### EXERCISE REQUIREMENTS
Could the listing below be reproduced exactly, minus its pictures?

+++ SUPPLIED MATERIAL +++

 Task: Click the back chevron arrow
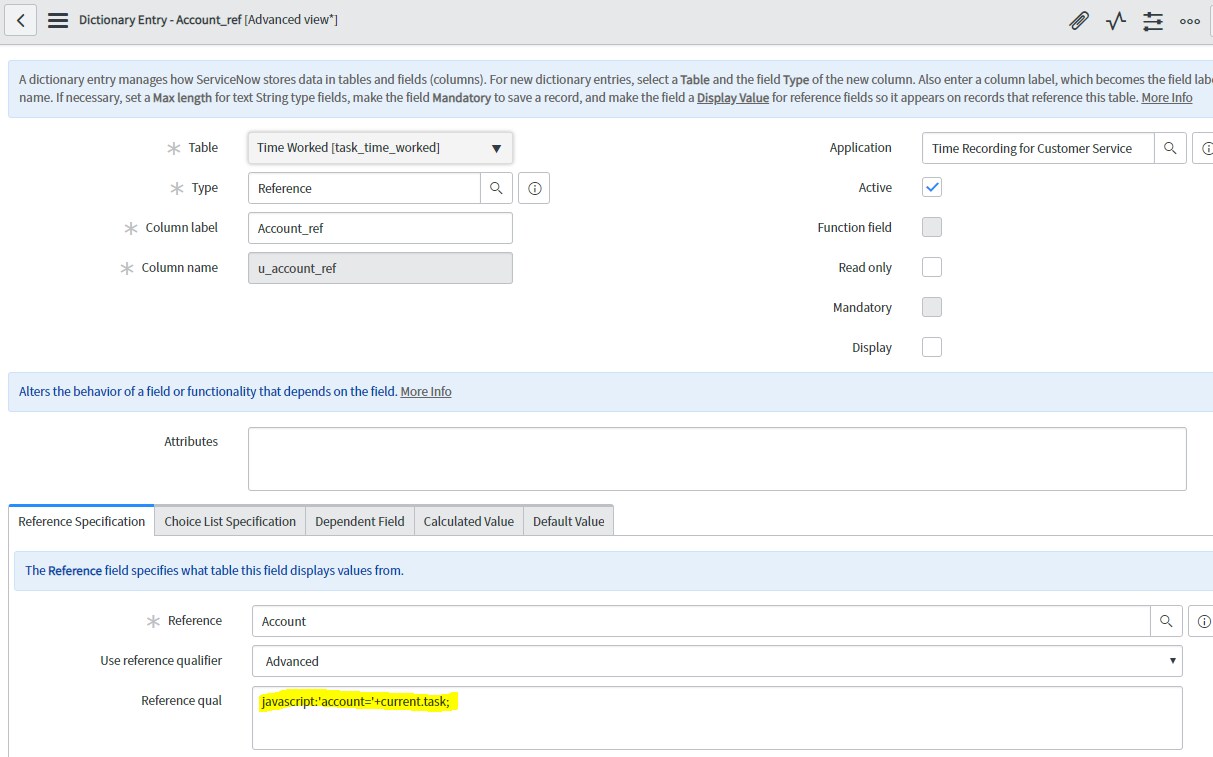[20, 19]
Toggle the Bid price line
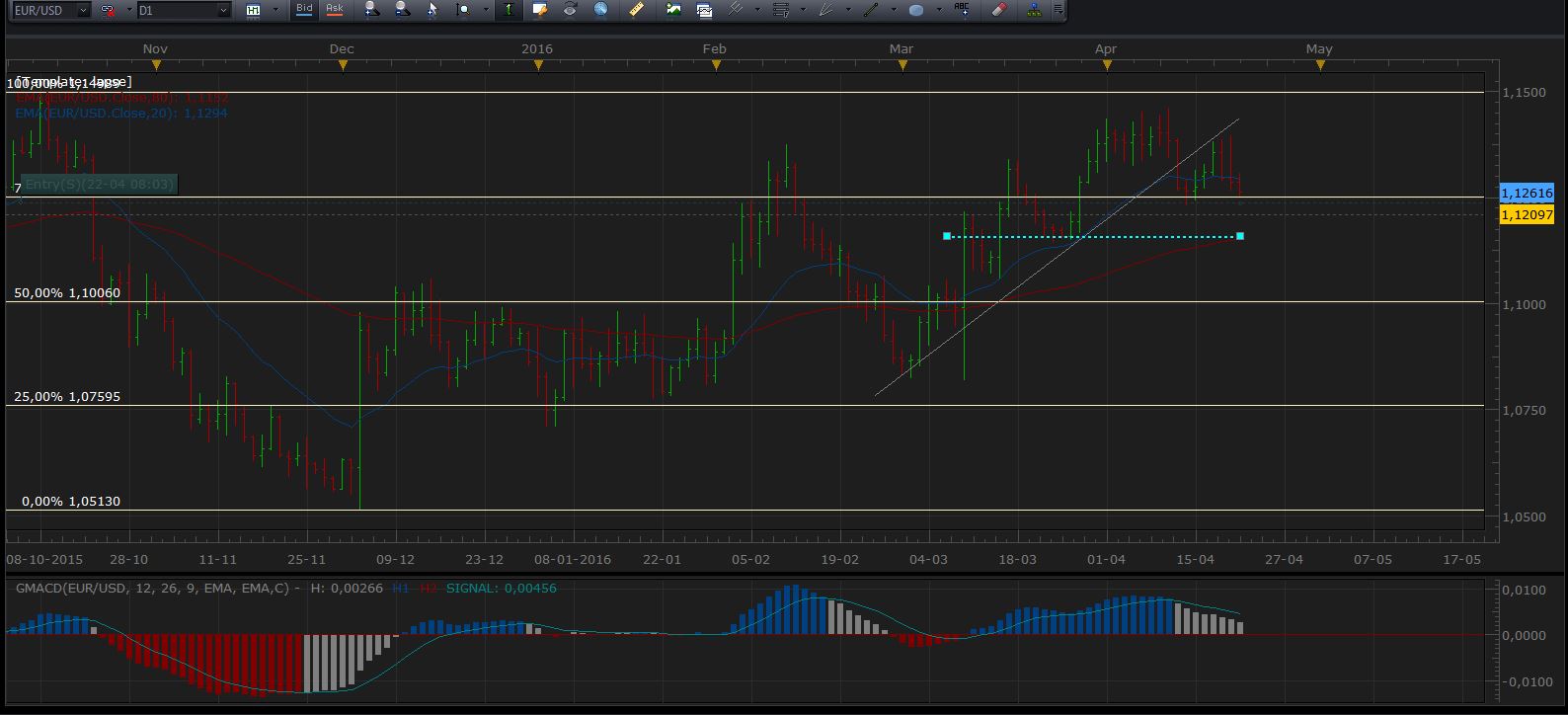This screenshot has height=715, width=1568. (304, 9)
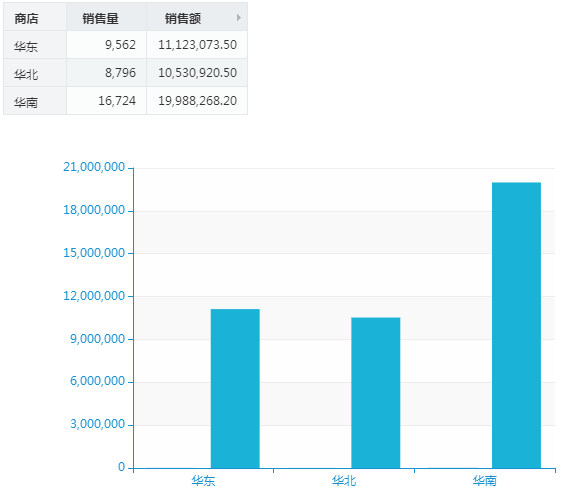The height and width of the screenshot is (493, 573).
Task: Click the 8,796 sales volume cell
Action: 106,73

+++

### SOLUTION FOR THIS PROBLEM
 Task: Click the back chevron arrow
[20, 19]
Toggle the Bid price line
This screenshot has height=715, width=1568. (304, 9)
The height and width of the screenshot is (493, 573).
Task: Click the 8,796 sales volume cell
Action: 106,73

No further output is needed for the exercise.